Introduction

This document contains supplementary material for the blog post Systematic Replication May Make Many Mistakes kindly posted by Bob Reed on The Replication Network. It contains results that didn’t fit in the blog post as published for reasons of space or pedagogy. It’s not terribly coherent as a standalone document. Sorry.

Results

Exact replications

A replication is exact if the two studies are sampling the same population; this means \(d1_{pop}=d2_{pop}\). For this ideal case, replication works as intuition predicts.

Theory tell us that FPR is the significance level divided by 2 (the factor of 2 because the effect sizes must have the same direction) and \(FNR=1-power2\), where \(power2\) is the power of the replica study. As we’ll see, the simulated FPR is dead-on, but the simulated FNR is not as good, esp. when \(n1\) and \(d\) are small. The discrepancy is due to the same-direction requirement.

False positive rate

For this simple case, only two parameters vary: \(n1\) and \(n2\). The effect sizes are constant: \(d1_{pop}=d2_{pop}=0\) throughout because this is the only way to get false positives with exact replications.

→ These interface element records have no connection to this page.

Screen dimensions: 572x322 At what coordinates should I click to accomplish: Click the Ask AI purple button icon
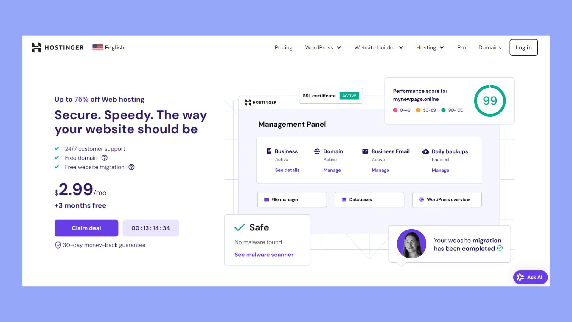pos(521,277)
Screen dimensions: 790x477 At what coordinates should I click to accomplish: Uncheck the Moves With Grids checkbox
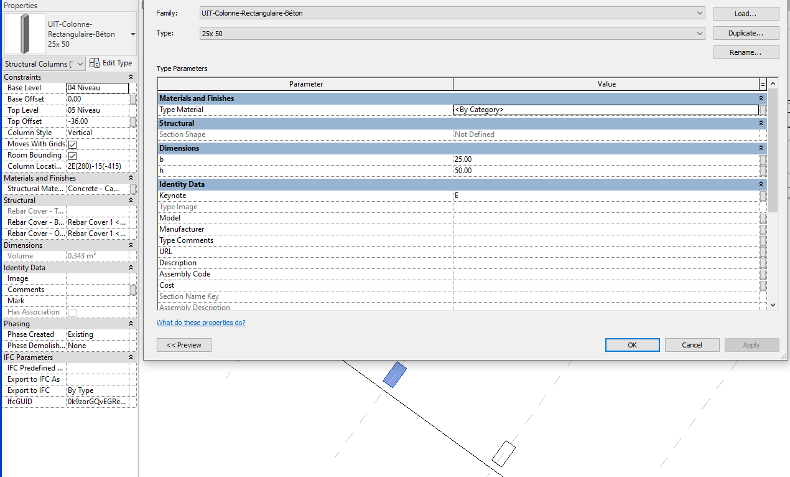click(72, 143)
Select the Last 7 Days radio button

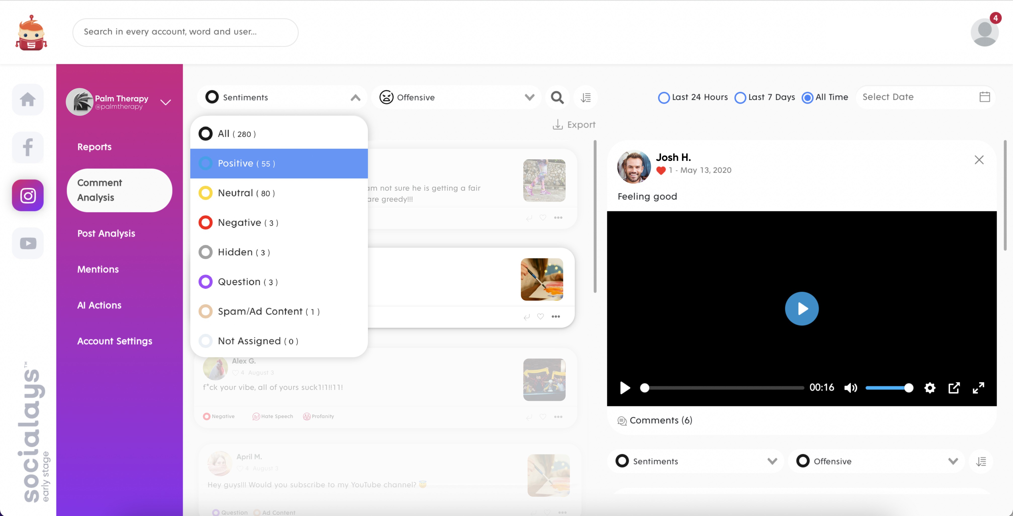[740, 98]
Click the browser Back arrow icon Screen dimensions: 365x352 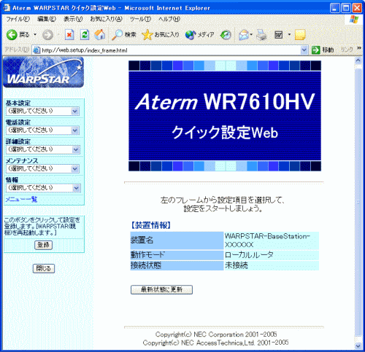pos(12,35)
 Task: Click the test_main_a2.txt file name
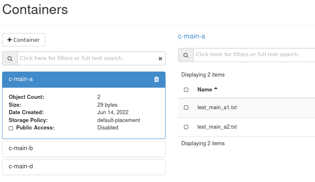[x=217, y=127]
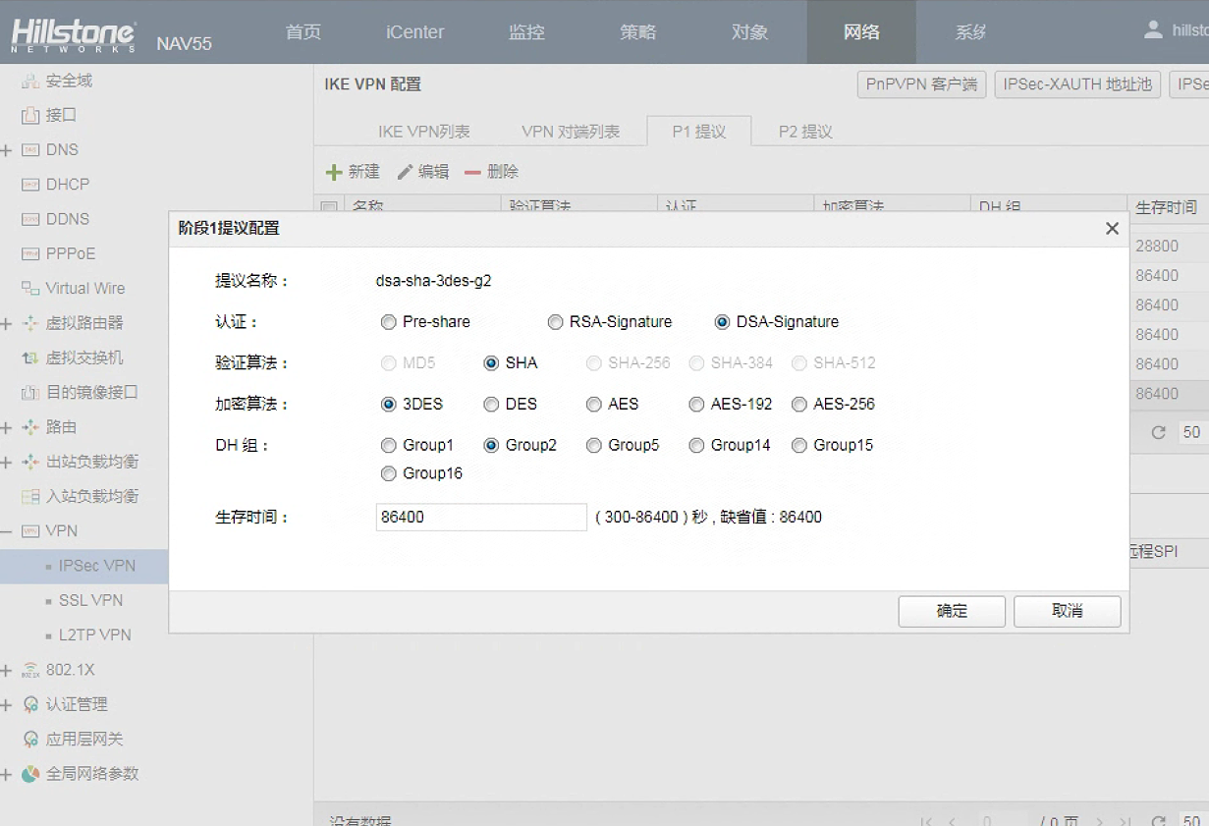Close the 阶段1提议配置 dialog
Viewport: 1209px width, 826px height.
click(x=1112, y=229)
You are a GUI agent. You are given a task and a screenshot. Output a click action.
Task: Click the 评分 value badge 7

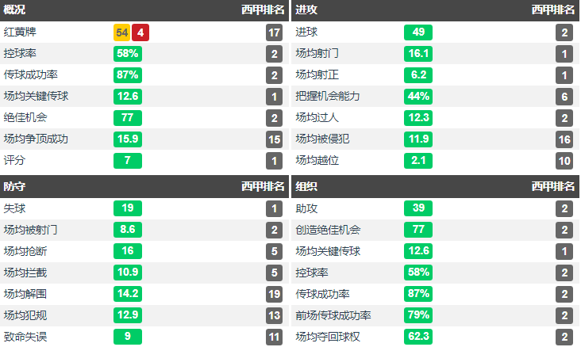(x=128, y=161)
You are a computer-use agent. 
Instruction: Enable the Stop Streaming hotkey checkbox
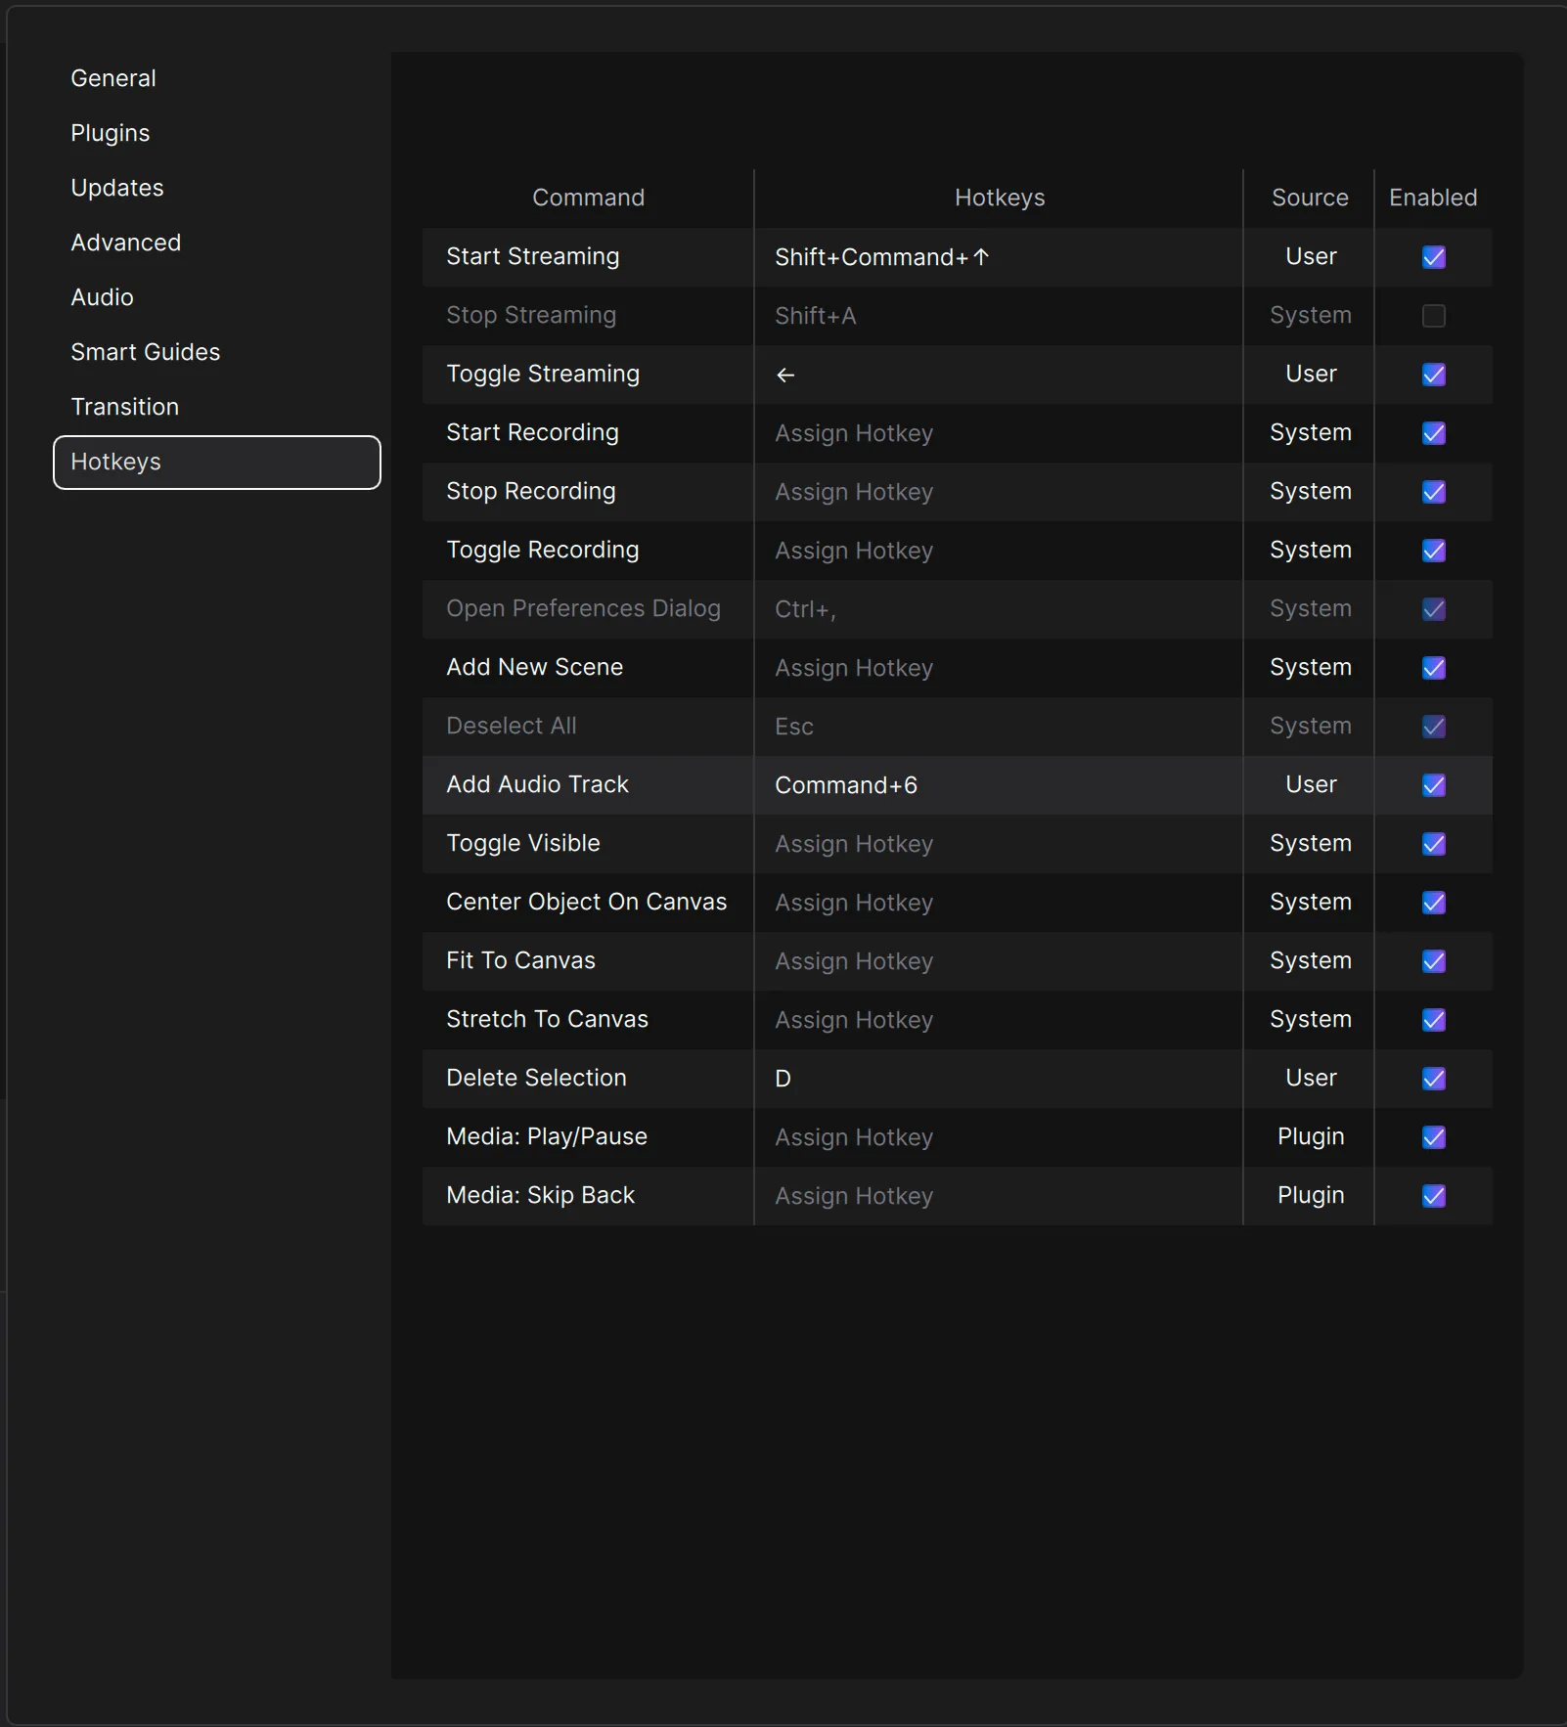pyautogui.click(x=1433, y=316)
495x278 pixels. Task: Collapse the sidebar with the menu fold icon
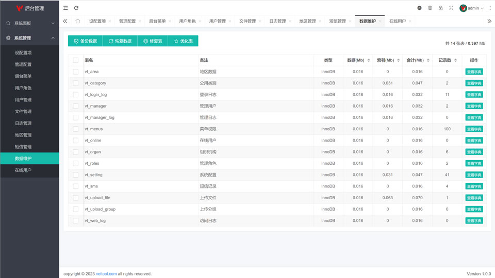point(65,8)
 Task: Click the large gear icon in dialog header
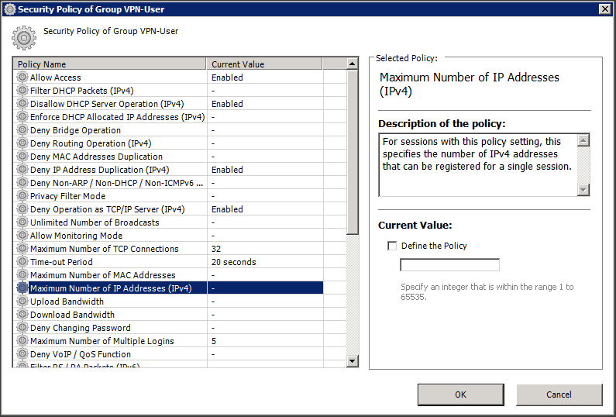tap(24, 38)
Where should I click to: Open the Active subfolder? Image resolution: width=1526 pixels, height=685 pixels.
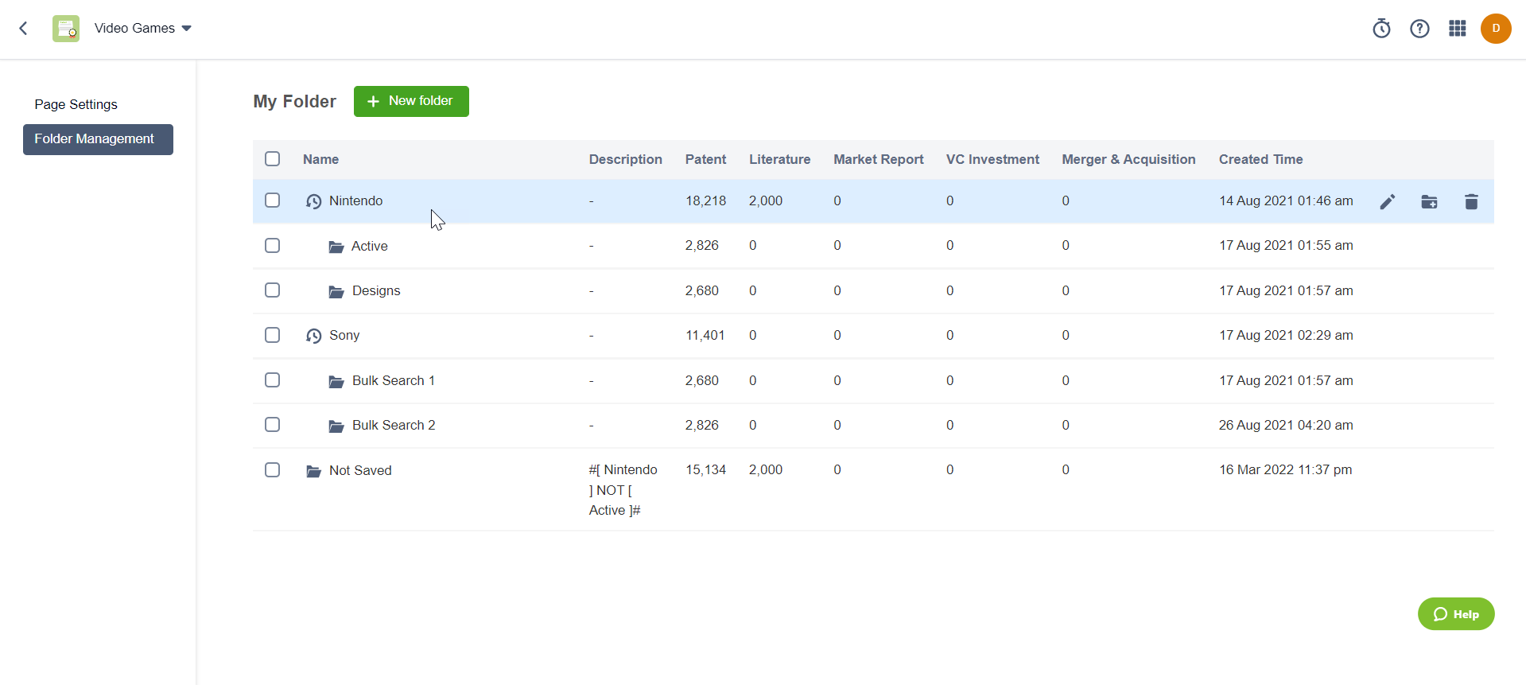point(369,247)
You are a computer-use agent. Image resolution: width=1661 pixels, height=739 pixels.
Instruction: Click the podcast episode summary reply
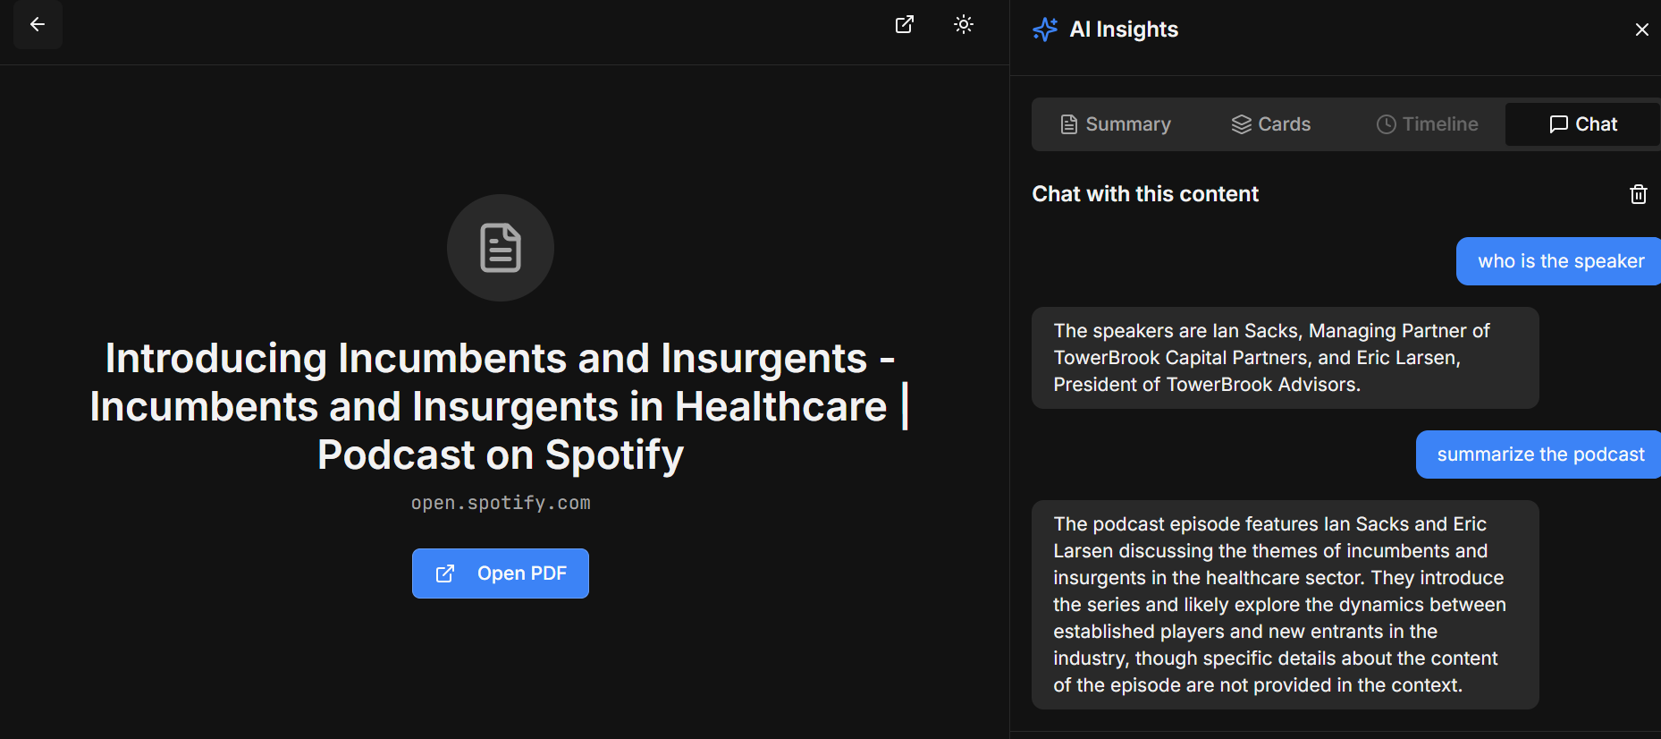point(1285,605)
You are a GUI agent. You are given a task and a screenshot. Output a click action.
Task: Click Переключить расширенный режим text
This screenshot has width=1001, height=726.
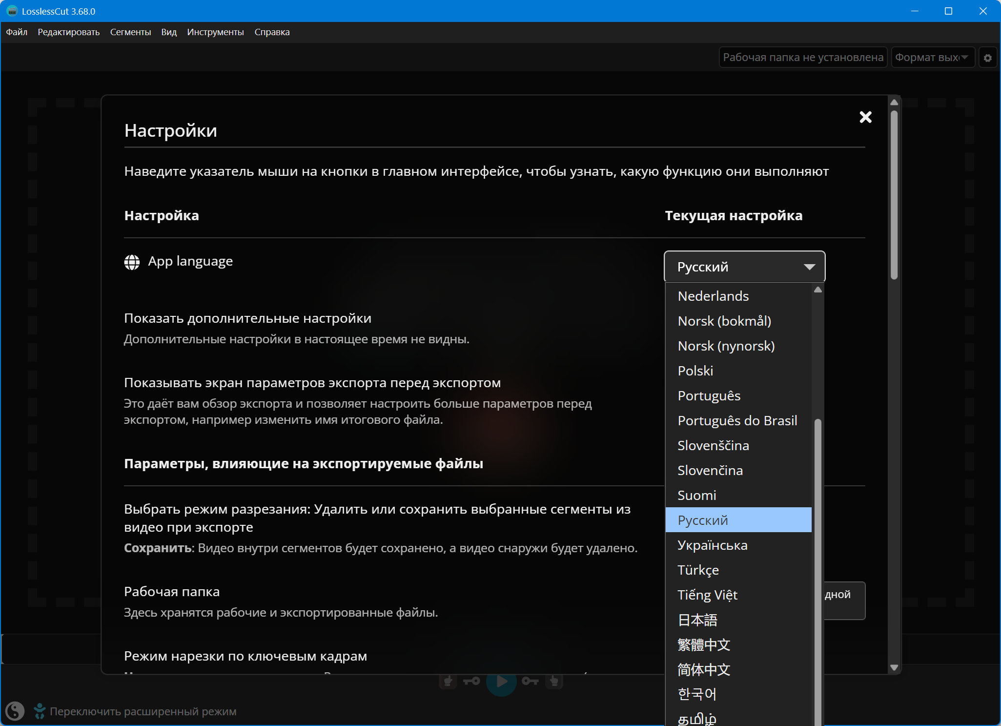(143, 711)
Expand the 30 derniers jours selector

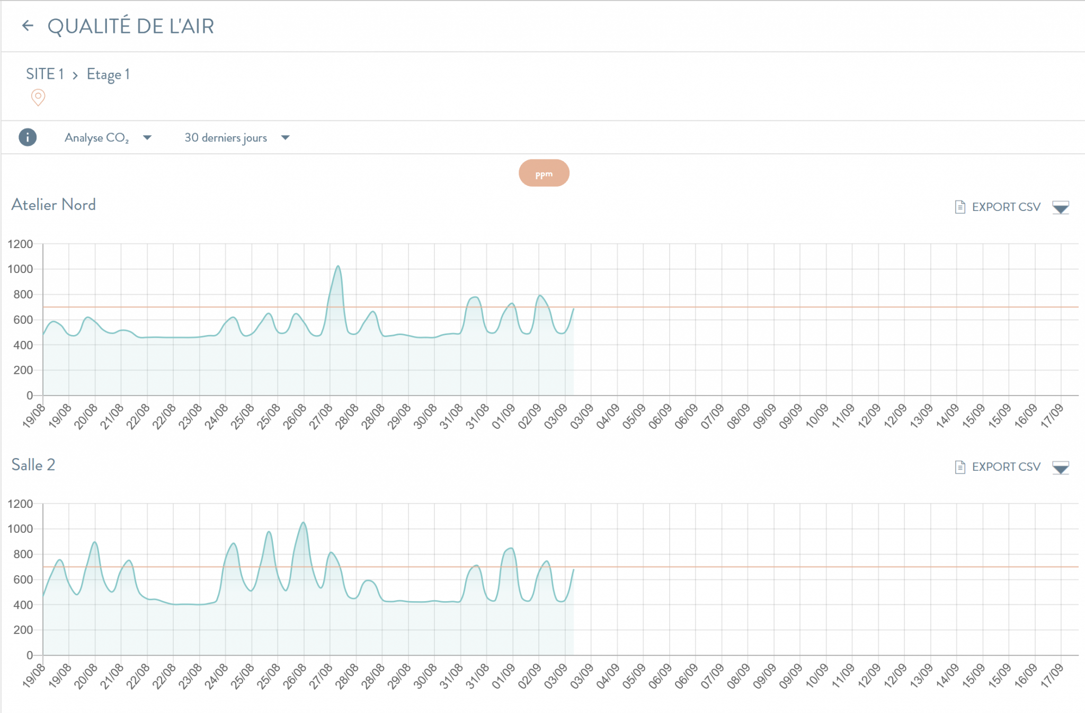tap(226, 138)
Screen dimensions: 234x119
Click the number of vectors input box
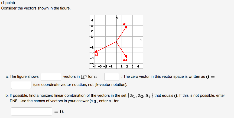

With only two parameters, I can show the whole picture in a single graph. Figure S1-1 shows FPR vs. \(n1\) and \(n2\), with \(n2\) on the x-axis and different colored lines for \(n1\). The lines fall on top of each other and are essentially constant illustrating that the sample sizes have no effect on the results. There’s a dashed red horizontal line at \(sig.level/2=0.025\) (just barely visible through the solid lines depicting FPR). The factor of 2 is due to requiring the effect sizes to have the same direction. Figure S1-2 confirms this explanation by replotting the results with the same-direction filter turned off.

False negative rate

For this case, three parameters vary: \(n1\), \(n2\), and \(d=d1_{pop}=d2_{pop}\).

Figure S2-1a is like Figure 2 in the blog post with the addition of dashed lines depicting \(1-power2\) and with the legend moved down a smidge. It shows FNR for \(n1=20\) and \(n2\) varying from 50 to 500 (the same values as in Figure S1) but with \(d1_{pop}=d2_{pop}\) ranging from 0.1 to 1. Figure S2-1b is the same but with \(n1=200\).